Twyla LaSarc wrote:It was through my hubby that I came to appreciate Dick. I'd read science fiction since I could read, but somehow had missed out on Dick's body of work. But better late than never--it really spoke to me, since I'd lived a strange life by then, among mobsters, other low-life and rich, corrupt men who all lived in a kind of parallel reality to most American's lives.
I'm glad your husband turned you on to his stuff. He's one of those authors I literally give books away just to get friends to read them. I even got my sister (who is very straight and not really into SF) to read his stuff, which she wound up liking...
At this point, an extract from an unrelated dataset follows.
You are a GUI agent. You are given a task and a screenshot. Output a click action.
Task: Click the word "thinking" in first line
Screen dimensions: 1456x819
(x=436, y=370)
Phil's work has been a huge part of my life. My first job at 14 was working in a library as a page. I got fired for reading. I'm pretty sure the book in question was 'Scanner Darkly'. For better or for worse, Phil Dick taught me about people, the inherent weirdness of life and mortality. I can identify with a life led in some parallel world to the one that is accepted as real. I dunno if I went there because I read Dick and Burroughs at an impressionable age, or if reading those authors taught me the inherent absurdities of life and the secret world that exists behind the veil of 'normalacy'. Either way, I am far richer for both the literature and the experience (which the literature helped me survive... ).
You said it right there, Twyla! So well said. And I also have so many PKD books that I will never ever see again. You're here in Seattle no? I know a few peeps who have expressed interest along with myself in starting a PKD club. I don't know how existentially fucked up such a thing would be though. PKD utterly changed however, how I view just about anything and guess what? Jeff Wells of all people too. And a little 9/11 and George Bush -- which are perfectly unconnected to PKD and the good proprietor of this site.